Marina Bay
"Construyeron un barco sobre tres torres y le pusieron una piscina infinita encima. Por supuesto que lo hicieron."
Marina Bay es la declaración de intenciones de Singapur ante el mundo, y la declaración dice: aquí no hacemos las cosas a medias. El hotel Marina Bay Sands —tres torres que sostienen un sky park y una piscina infinita a 57 pisos sobre la bahía— domina el horizonte con una audacia que, de algún modo, funciona. He visto arquitectura ambiciosa en Dubái, en Shanghái, en las torres de cristal del Reforma de Ciudad de México, pero Marina Bay Sands ocupa una categoría propia: un edificio que debería parecer absurdo pero que en cambio resulta inevitable, como si el skyline hubiese estado esperándolo siempre.
El ArtScience Museum florece a su lado como una flor de loto hecha de matemáticas. Visitamos la exposición permanente de arte digital y pasamos dos horas en salas donde la luz, el agua y la proyección se fundían en algo que no sabría categorizar —no del todo un museo, no del todo una performance, algo intermedio que me dejó de pie en una sala oscura viendo carpas nadar por el techo y sintiéndome, por un instante, como si el futuro pudiera ser hermoso.

Caminamos por la bahía al caer la tarde, esa hora dorada en la que los edificios se van iluminando en secuencia y el agua se convierte en un espejo de todos los colores que el skyline puede producir. El puente Helix cruza la bahía en una doble hélice de acero y luz —un puente peatonal que podría pasar perfectamente por una escultura en cualquier museo de arte contemporáneo. El Esplanade —Teatros junto a la Bahía— con su espinoso tejado inspirado en el durián, acoge espectáculos de primer nivel cada noche, pero la arquitectura sola ya justifica la visita. Estuve diez minutos parado fuera mirando la textura de los parasoles de aluminio. Están diseñados para regular la ganancia de calor. Parecen la piel de algo vivo.
El espectáculo de luz y agua Spectra se proyecta cada noche desde el paseo marítimo, es gratuito, y es de esas cosas que en cualquier otra ciudad parecerían un añadido de segunda pero que aquí se sienten como una promesa. La estatua del Merlion preside todo eso con expresión de indiferencia serena, el agua brotando de su boca hacia la bahía como si todo el espectáculo fuera algo que ya hubiera visto antes y encontrado aceptable.

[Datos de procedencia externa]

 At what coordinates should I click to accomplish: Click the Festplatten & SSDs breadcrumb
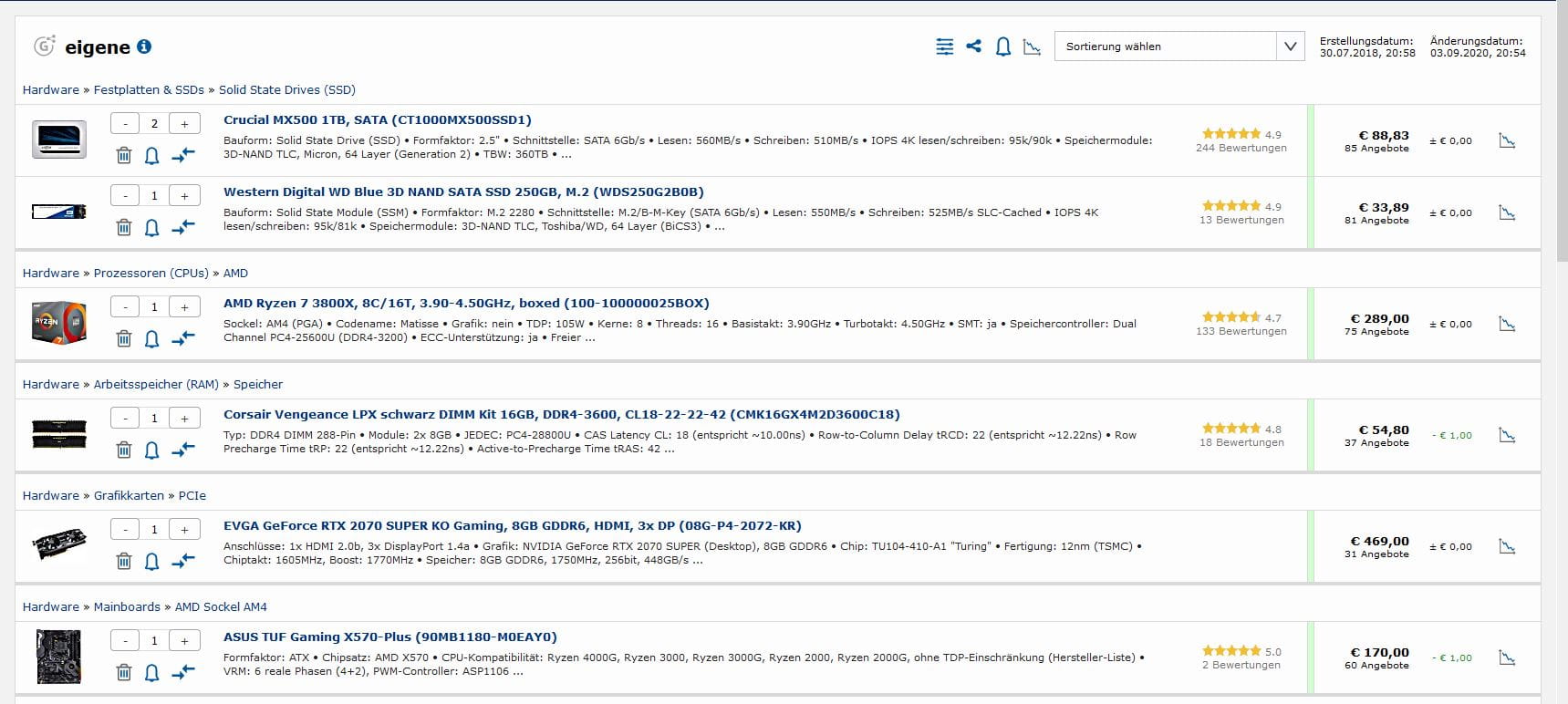tap(149, 89)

De día, la bahía es un lugar de rutas de footing y visitas a museos. Exploramos el Red Dot Design Museum y comimos en Satay by the Bay, un food court estilo hawker en el recinto de Gardens by the Bay donde el satay se asa sobre carbón vegetal y las vistas incluyen superárboles. De noche, el paseo marítimo se transforma en algo que parece una película de ciencia ficción dirigida por alguien con un gusto impecable. No paraba de pensar que toda esta bahía es tierra ganada al mar —arrancada del océano y convertida en el kilómetro cuadrado más fotogénico del Sudeste Asiático. Singapur no acepta la geografía que le tocó. Fabrica nueva geografía y le pone una piscina infinita encima.

Cuando ir: Todo el año —el clima ecuatorial de Singapur es constante. De diciembre a enero hay festivales de luces. El espectáculo Spectra se celebra cada noche a las 20h y a las 21h, y es gratuito. Reserva el bar de la azotea CÉ LA VI del Marina Bay Sands para disfrutar de la puesta de sol —llega media hora antes, porque todos los demás tienen la misma idea.